Exercise prompt: Reproduce verbatim everything from the line containing "Click blank area of What's Fixed panel" down to the end of the items below, leaving out the pictures.

Dataset entries:

/---

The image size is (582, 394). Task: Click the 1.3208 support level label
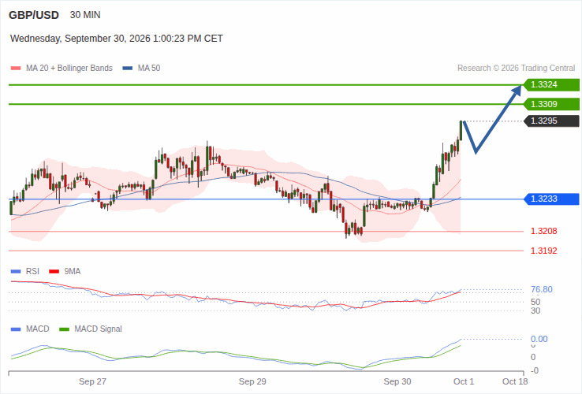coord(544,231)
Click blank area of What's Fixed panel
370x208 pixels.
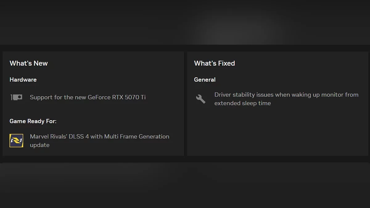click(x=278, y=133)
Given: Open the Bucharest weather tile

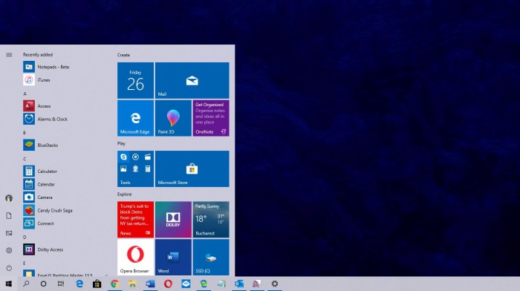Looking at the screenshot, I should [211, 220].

\---

Response below:
Click blank area of What's Fixed panel
370x208 pixels.
click(x=278, y=133)
Given: Open the Bucharest weather tile

Looking at the screenshot, I should [211, 220].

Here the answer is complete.